By the end of my last day I packed two banker’s boxes containing the contents of my cubicle, ate far too much cake, and said my goodbyes.
I’ve blogged about non-traditional ranking systems before and one of the best entities to do so is the National Jurist. They rank best law libraries, best law schools for public interest programs, and now they’ve ranked the best law schools for standard of living. Smart move. Of course, a rankings list of this type (taking into account tuition, debt, salary, and law graduates’ living costs (in the geographic areas the law schools tend to place in) can be difficult at best, faulty at worst. The National Jurist weeded-out some of the problems that occur inherently when taking law school data and analyzing it to rank schools. For example, it has been well-documented that law schools fudge numbers and report data that comprise less than 50% of the graduating class. The National Jurist tackles this problem by excluding several schools that do not have enough data available and/or not enough of the graduating class reported their salaries. Bottom line, take it for what it is and be a smart consumer. Check it out here: Best law schools for standard of living | the National Jurist.
Standard of living post law school graduation had weighed heavy on my mind when deciding whether law school was the right path for me. For many non-traditional students who are already established professionals, a benefit v. cost analysis is a wise idea.
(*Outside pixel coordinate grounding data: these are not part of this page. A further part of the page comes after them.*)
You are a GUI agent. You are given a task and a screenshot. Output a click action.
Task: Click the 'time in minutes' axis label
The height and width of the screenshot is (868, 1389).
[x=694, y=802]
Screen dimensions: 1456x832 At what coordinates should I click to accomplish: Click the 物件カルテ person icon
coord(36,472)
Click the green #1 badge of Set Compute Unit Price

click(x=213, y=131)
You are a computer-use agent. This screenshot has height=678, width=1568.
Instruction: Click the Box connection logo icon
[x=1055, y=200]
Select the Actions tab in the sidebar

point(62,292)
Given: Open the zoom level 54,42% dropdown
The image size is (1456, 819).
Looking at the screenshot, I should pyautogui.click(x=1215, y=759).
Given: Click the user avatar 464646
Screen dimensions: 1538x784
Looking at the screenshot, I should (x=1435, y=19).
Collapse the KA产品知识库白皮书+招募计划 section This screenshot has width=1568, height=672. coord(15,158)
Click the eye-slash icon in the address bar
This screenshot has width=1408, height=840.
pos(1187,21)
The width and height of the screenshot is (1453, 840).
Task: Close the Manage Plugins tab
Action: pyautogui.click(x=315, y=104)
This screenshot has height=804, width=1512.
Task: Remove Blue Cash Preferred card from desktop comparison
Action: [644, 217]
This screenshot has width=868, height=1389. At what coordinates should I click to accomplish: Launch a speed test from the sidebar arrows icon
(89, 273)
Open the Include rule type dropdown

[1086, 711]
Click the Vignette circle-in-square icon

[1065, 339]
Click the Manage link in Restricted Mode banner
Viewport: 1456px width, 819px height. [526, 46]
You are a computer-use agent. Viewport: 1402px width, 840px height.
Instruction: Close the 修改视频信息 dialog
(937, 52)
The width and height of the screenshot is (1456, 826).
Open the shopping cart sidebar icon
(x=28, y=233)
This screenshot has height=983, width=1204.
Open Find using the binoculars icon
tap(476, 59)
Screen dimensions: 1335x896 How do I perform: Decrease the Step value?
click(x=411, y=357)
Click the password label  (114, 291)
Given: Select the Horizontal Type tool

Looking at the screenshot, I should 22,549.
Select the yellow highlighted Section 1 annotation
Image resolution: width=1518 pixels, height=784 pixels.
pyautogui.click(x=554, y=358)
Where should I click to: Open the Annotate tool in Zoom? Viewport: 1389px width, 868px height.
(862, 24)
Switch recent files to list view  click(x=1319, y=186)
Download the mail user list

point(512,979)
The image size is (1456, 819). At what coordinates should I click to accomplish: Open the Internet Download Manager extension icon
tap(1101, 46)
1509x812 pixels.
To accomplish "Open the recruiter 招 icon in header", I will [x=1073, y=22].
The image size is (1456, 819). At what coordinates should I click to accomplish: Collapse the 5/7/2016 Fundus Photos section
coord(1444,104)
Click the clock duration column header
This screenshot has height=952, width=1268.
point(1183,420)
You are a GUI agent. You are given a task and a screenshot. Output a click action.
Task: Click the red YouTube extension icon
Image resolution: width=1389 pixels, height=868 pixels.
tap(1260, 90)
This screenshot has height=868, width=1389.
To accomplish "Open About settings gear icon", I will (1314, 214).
Regardless if corporate law or poverty law is your goal, it just doesn’t make sense to undertake a huge debt burden if you will end up worse-off than you were pre-law school. I had already been working as a paralegal for several years and earning a decent salary. At the time, I did not know much about law school scholarships and couldn’t have predicted that I would be headed to law school on a full-tuition fellowship. Additionally, my enthusiasm for public interest law caused me to caution against undertaking law school debt – which could potentially keep me from doing what I’m hoping to fulfill in the first place. I couldn’t imagine leaving a great job as a paralegal to undertake $100,000 in loans only to turn around and earn the same salary (or less). Moreover, there are many opportunities for paralegals to get involved in public interest and volunteer service, but I felt I wanted more. If I had thought for a second going to law school would prohibit me from doing what I wanted to do with my life, I would have stopped dead in my tracks. Luckily, things worked out in my favor, and I strongly believe this is my directive.